Last night the President admitted: “America is addicted to oil, which is often imported from unstable parts of the world.” The President went on to say that “the best way to break this addiction is through technology.”
According to President Bush, his proposed Advanced Energy Initiative will increase funding for energy research by 22 percent, which ultimately will lead to a 75 percent reduction in Middle East oil imports by the year 2025.
To put the President’s rhetoric in perspective, every President since Richard Nixon has spoken in lofty terms of reducing our dependence on foreign sources of oil. It was Nixon who, in 1973, announced Project Independence, an initiative to make the country energy independent in a mere seven years.

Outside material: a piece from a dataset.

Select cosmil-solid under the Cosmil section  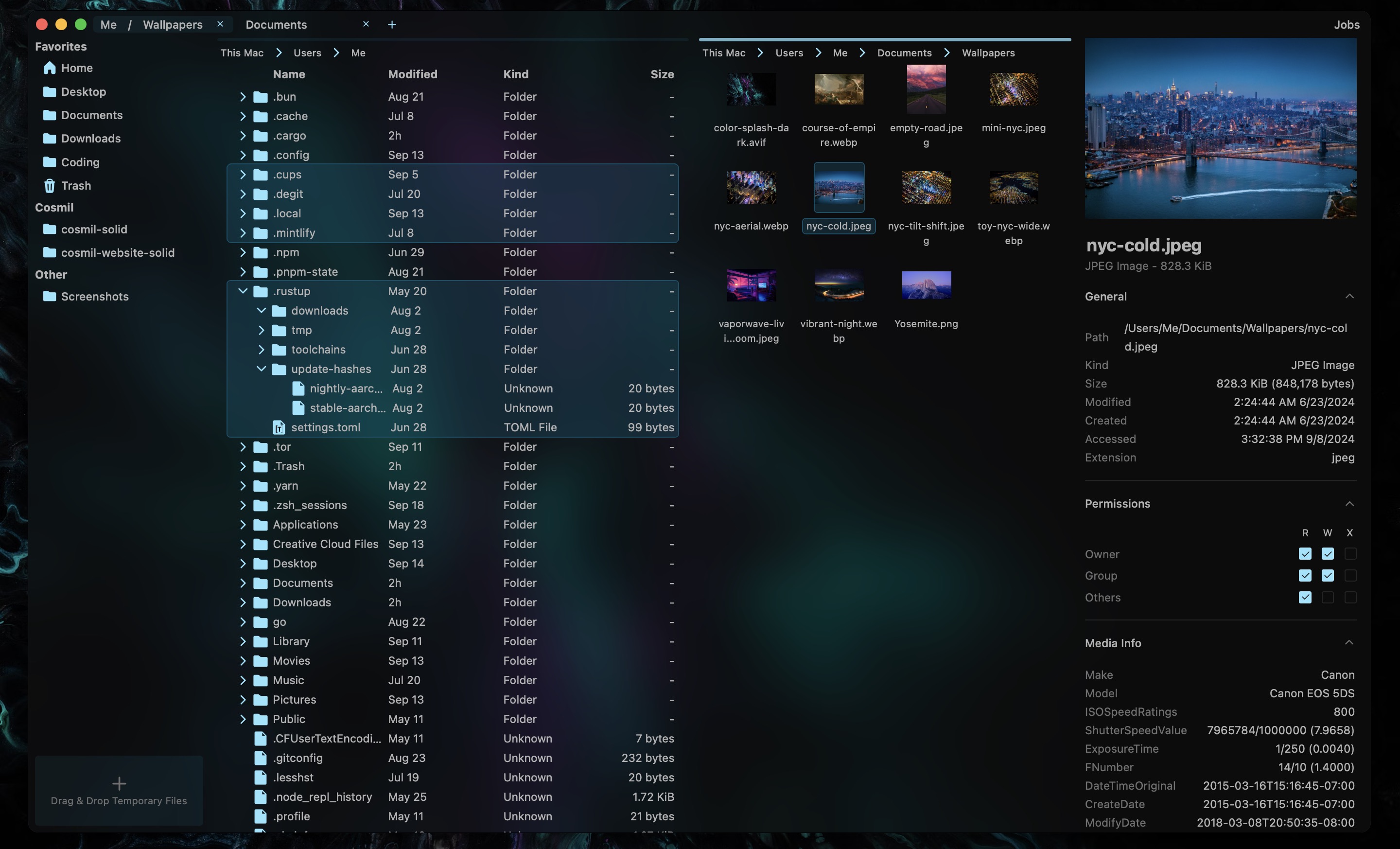click(94, 229)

Missing from the President’s speech was the fact that, although 60 percent of our oil is imported, imports from the Persian Gulf make up less than a fifth of total oil imports. A 75 percent reduction in Middle East oil imports will still leave us vulnerable to oil “imported from unstable parts of the world”.
At the heart of the issue, however, is our addiction to all forms of energy. Reductions in oil imports will be replaced by coal, natural gas, and nuclear energy. Lest we forget, the fossil fuels we burn every year are equivalent to four centuries’ worth of plants and animals. Short of an unprecedented, and seemingly unimaginable, technological breakthrough, national energy independence seems mathematically impossible.

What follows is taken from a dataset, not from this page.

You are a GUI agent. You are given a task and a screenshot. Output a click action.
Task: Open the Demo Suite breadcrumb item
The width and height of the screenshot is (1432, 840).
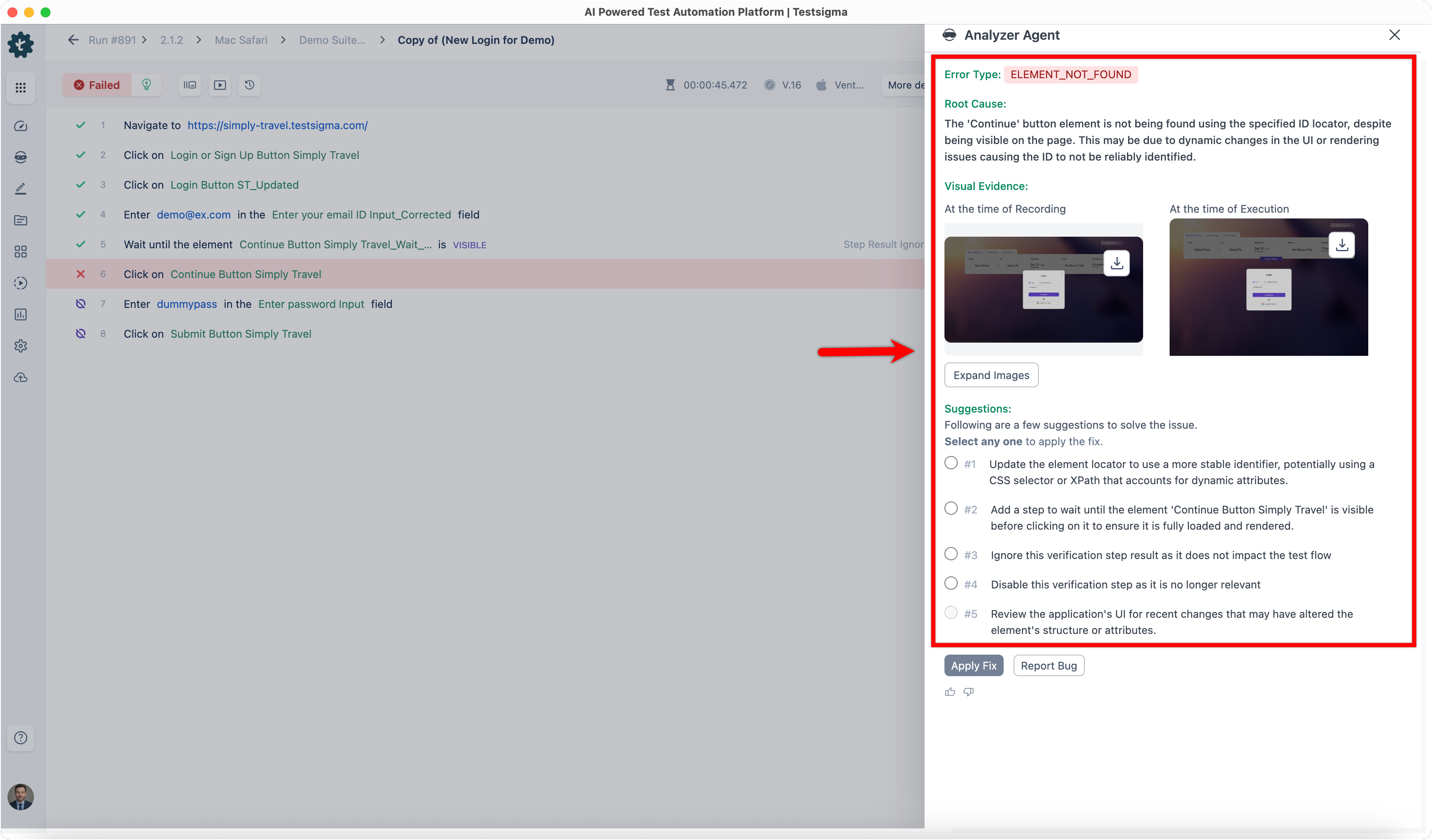pyautogui.click(x=332, y=40)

What is striking about this entire debate is the propagandist’s stone-faced determination to avoid, at all costs, touching the other variables in the energy equation. As mentioned in a previous post, massive reductions in energy consumption are well within our technological and methodological reach.
Such reductions need not drastically affect our quality of life nor inhibit income generating opportunities. Yet the key to energy conservation remains in the revitalization of local economies and community autonomy. Just ask the Apollo Alliance, a group which is taking the lead in community-based conservation and energy independence.
It seems that our leaders fear grassroots democracy and a deflated bottom line on the corporate ledgers more than they fear the incipient disaster inherent in fossil fuels and over-consumption.